§ Saved data entries
Start of Block

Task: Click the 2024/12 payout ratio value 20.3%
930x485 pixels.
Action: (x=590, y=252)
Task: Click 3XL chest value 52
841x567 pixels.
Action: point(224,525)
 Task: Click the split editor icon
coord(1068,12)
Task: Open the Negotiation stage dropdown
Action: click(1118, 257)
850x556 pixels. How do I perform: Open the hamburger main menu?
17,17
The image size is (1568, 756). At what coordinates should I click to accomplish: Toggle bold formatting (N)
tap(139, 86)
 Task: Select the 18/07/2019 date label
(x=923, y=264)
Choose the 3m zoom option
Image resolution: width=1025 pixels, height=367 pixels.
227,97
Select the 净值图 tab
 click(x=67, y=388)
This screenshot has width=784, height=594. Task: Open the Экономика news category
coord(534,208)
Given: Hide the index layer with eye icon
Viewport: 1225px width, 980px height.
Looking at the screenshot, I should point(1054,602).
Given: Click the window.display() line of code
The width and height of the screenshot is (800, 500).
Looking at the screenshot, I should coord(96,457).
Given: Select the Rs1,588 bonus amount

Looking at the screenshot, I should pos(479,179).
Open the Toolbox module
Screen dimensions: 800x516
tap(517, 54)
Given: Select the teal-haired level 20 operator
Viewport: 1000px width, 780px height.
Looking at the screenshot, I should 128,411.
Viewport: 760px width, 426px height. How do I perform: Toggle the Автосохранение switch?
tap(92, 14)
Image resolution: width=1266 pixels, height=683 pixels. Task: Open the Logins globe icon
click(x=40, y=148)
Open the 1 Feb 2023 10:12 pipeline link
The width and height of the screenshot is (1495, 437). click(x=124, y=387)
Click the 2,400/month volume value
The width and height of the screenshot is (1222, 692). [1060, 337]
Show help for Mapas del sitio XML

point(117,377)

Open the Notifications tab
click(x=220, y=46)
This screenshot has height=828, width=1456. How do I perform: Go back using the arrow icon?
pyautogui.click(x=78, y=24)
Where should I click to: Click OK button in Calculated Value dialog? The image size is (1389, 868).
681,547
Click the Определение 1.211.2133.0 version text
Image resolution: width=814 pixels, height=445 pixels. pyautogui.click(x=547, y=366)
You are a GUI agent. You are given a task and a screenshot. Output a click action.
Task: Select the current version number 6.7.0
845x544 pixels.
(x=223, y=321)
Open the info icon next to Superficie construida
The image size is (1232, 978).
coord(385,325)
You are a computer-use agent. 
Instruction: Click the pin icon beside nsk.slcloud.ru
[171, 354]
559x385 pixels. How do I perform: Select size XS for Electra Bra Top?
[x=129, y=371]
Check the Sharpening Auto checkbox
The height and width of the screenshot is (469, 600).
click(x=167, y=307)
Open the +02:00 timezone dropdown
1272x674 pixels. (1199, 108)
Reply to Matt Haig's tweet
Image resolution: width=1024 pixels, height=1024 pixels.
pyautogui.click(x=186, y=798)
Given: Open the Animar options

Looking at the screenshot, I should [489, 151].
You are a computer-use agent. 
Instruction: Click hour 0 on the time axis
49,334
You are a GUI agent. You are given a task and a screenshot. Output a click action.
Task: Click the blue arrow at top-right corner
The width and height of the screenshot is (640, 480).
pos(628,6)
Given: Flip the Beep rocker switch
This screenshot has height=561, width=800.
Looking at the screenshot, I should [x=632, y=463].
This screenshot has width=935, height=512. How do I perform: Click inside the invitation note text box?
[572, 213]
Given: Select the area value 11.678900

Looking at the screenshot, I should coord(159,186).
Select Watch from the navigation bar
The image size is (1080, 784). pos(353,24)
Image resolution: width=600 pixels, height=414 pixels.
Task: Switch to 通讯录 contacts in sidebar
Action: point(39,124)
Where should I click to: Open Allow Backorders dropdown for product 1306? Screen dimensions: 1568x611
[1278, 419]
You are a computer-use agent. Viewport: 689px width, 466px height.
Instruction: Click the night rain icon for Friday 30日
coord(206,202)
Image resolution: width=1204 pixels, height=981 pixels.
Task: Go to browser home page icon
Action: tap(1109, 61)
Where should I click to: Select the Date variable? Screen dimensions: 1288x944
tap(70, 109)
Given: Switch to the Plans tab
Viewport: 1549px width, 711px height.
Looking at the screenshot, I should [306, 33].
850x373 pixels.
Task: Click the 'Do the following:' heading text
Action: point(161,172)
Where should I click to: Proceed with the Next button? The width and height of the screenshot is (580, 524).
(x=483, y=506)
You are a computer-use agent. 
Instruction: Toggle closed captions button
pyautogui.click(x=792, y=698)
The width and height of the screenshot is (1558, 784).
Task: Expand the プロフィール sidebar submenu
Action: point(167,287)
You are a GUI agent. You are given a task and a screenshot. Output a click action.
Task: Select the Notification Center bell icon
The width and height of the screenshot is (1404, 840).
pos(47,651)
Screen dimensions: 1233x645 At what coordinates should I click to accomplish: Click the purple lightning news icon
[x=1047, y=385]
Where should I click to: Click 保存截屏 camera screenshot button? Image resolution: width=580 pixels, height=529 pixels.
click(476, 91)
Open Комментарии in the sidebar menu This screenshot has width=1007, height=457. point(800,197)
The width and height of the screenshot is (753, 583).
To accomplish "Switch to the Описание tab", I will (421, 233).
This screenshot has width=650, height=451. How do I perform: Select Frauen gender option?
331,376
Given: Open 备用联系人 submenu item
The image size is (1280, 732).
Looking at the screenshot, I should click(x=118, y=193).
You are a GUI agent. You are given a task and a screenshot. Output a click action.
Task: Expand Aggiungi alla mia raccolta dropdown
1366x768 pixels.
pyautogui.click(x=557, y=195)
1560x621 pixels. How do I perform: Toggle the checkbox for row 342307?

End of Block

§ TASK DESCRIPTION
Would you mind copying all of the records exactly?

§ WRITTEN ANSWER
Task: Click the 2024/12 payout ratio value 20.3%
930x485 pixels.
Action: (x=590, y=252)
Task: Click 3XL chest value 52
841x567 pixels.
Action: point(224,525)
 Task: Click the split editor icon
coord(1068,12)
Task: Open the Negotiation stage dropdown
Action: click(1118, 257)
850x556 pixels. How do I perform: Open the hamburger main menu?
17,17
The image size is (1568, 756). At what coordinates should I click to accomplish: Toggle bold formatting (N)
tap(139, 86)
 Task: Select the 18/07/2019 date label
(x=923, y=264)
Choose the 3m zoom option
Image resolution: width=1025 pixels, height=367 pixels.
227,97
Select the 净值图 tab
 click(x=67, y=388)
This screenshot has width=784, height=594. Task: Open the Экономика news category
coord(534,208)
Given: Hide the index layer with eye icon
Viewport: 1225px width, 980px height.
Looking at the screenshot, I should point(1054,602).
Given: Click the window.display() line of code
The width and height of the screenshot is (800, 500).
Looking at the screenshot, I should coord(96,457).
Given: Select the Rs1,588 bonus amount

Looking at the screenshot, I should pos(479,179).
Open the Toolbox module
Screen dimensions: 800x516
tap(517, 54)
Given: Select the teal-haired level 20 operator
Viewport: 1000px width, 780px height.
Looking at the screenshot, I should 128,411.
Viewport: 760px width, 426px height. How do I perform: Toggle the Автосохранение switch?
tap(92, 14)
Image resolution: width=1266 pixels, height=683 pixels. Task: Open the Logins globe icon
click(x=40, y=148)
Open the 1 Feb 2023 10:12 pipeline link
The width and height of the screenshot is (1495, 437). click(x=124, y=387)
Click the 2,400/month volume value
The width and height of the screenshot is (1222, 692). [1060, 337]
Show help for Mapas del sitio XML

point(117,377)

Open the Notifications tab
click(x=220, y=46)
This screenshot has height=828, width=1456. How do I perform: Go back using the arrow icon?
pyautogui.click(x=78, y=24)
Where should I click to: Click OK button in Calculated Value dialog? The image size is (1389, 868).
681,547
Click the Определение 1.211.2133.0 version text
Image resolution: width=814 pixels, height=445 pixels. pyautogui.click(x=547, y=366)
You are a GUI agent. You are given a task and a screenshot. Output a click action.
Task: Select the current version number 6.7.0
845x544 pixels.
(x=223, y=321)
Open the info icon next to Superficie construida
The image size is (1232, 978).
coord(385,325)
You are a computer-use agent. 
Instruction: Click the pin icon beside nsk.slcloud.ru
[171, 354]
559x385 pixels. How do I perform: Select size XS for Electra Bra Top?
[x=129, y=371]
Check the Sharpening Auto checkbox
The height and width of the screenshot is (469, 600).
click(x=167, y=307)
Open the +02:00 timezone dropdown
1272x674 pixels. (1199, 108)
Reply to Matt Haig's tweet
Image resolution: width=1024 pixels, height=1024 pixels.
pyautogui.click(x=186, y=798)
Given: Open the Animar options

Looking at the screenshot, I should [489, 151].
You are a computer-use agent. 
Instruction: Click hour 0 on the time axis
49,334
You are a GUI agent. You are given a task and a screenshot. Output a click action.
Task: Click the blue arrow at top-right corner
The width and height of the screenshot is (640, 480).
pos(628,6)
Given: Flip the Beep rocker switch
This screenshot has height=561, width=800.
Looking at the screenshot, I should [x=632, y=463].
This screenshot has width=935, height=512. How do I perform: Click inside the invitation note text box?
[572, 213]
Given: Select the area value 11.678900

Looking at the screenshot, I should coord(159,186).
Select Watch from the navigation bar
The image size is (1080, 784). pos(353,24)
Image resolution: width=600 pixels, height=414 pixels.
Task: Switch to 通讯录 contacts in sidebar
Action: point(39,124)
Where should I click to: Open Allow Backorders dropdown for product 1306? Screen dimensions: 1568x611
[1278, 419]
You are a computer-use agent. Viewport: 689px width, 466px height.
Instruction: Click the night rain icon for Friday 30日
coord(206,202)
Image resolution: width=1204 pixels, height=981 pixels.
Task: Go to browser home page icon
Action: tap(1109, 61)
Where should I click to: Select the Date variable? Screen dimensions: 1288x944
tap(70, 109)
Given: Switch to the Plans tab
Viewport: 1549px width, 711px height.
Looking at the screenshot, I should [306, 33].
850x373 pixels.
Task: Click the 'Do the following:' heading text
Action: point(161,172)
Where should I click to: Proceed with the Next button? The width and height of the screenshot is (580, 524).
(x=483, y=506)
You are a computer-use agent. 
Instruction: Toggle closed captions button
pyautogui.click(x=792, y=698)
The width and height of the screenshot is (1558, 784).
Task: Expand the プロフィール sidebar submenu
Action: point(167,287)
You are a GUI agent. You are given a task and a screenshot. Output a click action.
Task: Select the Notification Center bell icon
The width and height of the screenshot is (1404, 840).
pos(47,651)
Screen dimensions: 1233x645 At what coordinates should I click to accomplish: Click the purple lightning news icon
[x=1047, y=385]
Where should I click to: Click 保存截屏 camera screenshot button? Image resolution: width=580 pixels, height=529 pixels.
click(476, 91)
Open Комментарии in the sidebar menu This screenshot has width=1007, height=457. point(800,197)
The width and height of the screenshot is (753, 583).
To accomplish "Switch to the Описание tab", I will (421, 233).
This screenshot has width=650, height=451. How do I perform: Select Frauen gender option?
331,376
Given: Open 备用联系人 submenu item
The image size is (1280, 732).
Looking at the screenshot, I should click(x=118, y=193).
You are a GUI agent. You are given a task and a screenshot. Output a click action.
Task: Expand Aggiungi alla mia raccolta dropdown
1366x768 pixels.
pyautogui.click(x=557, y=195)
1560x621 pixels. How do I perform: Toggle the checkbox for row 342307?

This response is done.